[Stored data]
· · · ·
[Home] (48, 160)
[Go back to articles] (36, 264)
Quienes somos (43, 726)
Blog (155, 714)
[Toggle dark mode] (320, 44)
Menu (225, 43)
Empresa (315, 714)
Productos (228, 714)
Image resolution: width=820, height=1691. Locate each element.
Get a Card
· · · ·
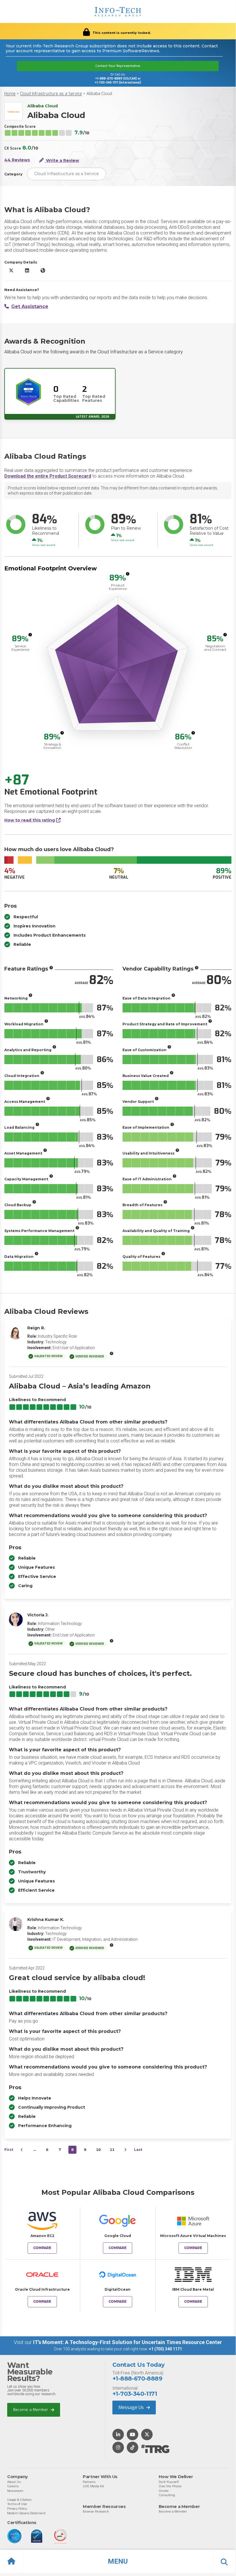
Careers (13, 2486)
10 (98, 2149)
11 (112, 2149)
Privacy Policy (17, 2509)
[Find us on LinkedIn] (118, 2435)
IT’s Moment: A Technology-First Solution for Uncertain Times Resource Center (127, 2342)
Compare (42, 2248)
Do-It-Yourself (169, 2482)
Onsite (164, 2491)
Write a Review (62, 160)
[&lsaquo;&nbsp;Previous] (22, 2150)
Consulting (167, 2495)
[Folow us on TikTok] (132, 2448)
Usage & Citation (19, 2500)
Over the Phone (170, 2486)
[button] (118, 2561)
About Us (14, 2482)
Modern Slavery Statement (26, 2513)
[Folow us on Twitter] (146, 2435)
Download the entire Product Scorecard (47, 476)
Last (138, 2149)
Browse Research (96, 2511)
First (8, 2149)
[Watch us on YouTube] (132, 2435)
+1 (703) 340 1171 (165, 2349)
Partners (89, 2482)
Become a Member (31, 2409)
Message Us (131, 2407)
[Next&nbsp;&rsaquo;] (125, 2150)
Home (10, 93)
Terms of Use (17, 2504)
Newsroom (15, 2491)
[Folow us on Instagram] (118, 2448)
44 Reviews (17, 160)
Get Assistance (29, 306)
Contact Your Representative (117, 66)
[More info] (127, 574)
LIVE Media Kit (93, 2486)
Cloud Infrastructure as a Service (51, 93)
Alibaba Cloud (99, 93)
· · · ·
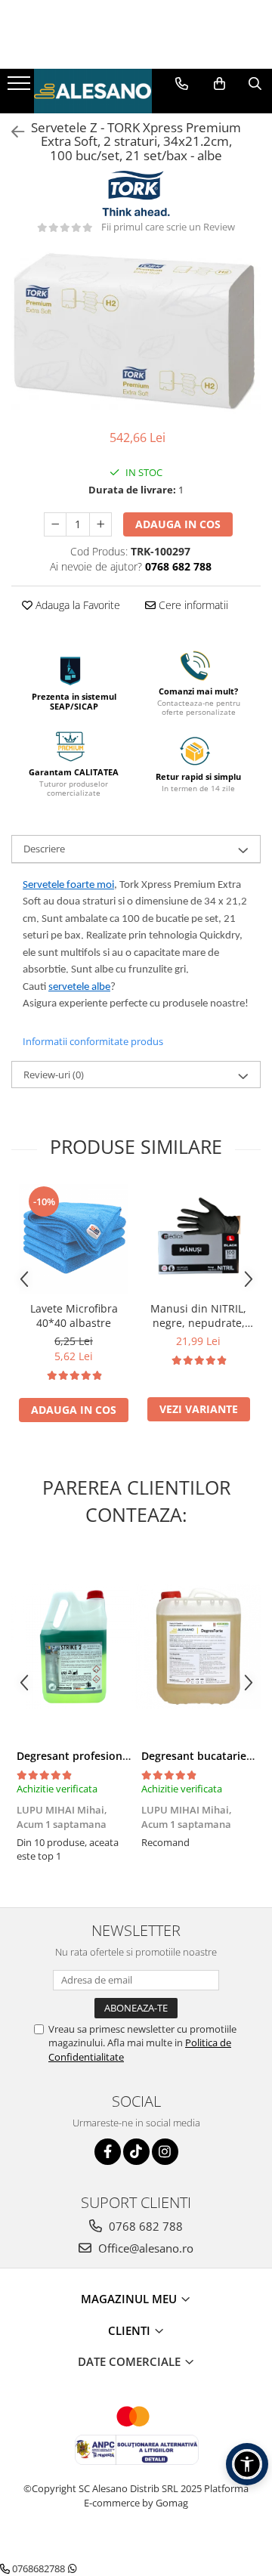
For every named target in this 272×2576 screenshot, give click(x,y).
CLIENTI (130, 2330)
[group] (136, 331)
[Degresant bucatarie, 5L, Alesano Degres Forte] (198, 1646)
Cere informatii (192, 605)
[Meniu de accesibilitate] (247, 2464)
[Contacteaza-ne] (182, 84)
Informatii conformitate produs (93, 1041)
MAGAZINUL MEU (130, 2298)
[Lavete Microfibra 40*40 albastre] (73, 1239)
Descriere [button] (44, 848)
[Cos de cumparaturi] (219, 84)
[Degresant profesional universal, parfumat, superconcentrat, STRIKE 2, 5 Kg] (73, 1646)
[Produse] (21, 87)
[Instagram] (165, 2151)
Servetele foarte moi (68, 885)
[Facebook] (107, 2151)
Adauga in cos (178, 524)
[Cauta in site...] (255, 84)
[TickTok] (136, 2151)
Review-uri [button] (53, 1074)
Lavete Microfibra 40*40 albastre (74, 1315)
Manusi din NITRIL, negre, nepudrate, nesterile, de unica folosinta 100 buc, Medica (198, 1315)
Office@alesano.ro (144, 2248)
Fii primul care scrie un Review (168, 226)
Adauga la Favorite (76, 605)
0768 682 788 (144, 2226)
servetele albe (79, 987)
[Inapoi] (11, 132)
· · · ·
**What is being asked:**
Within the records, on how many lines does the word "First" appear? Provide the number alone.

**Output of the exercise:**
2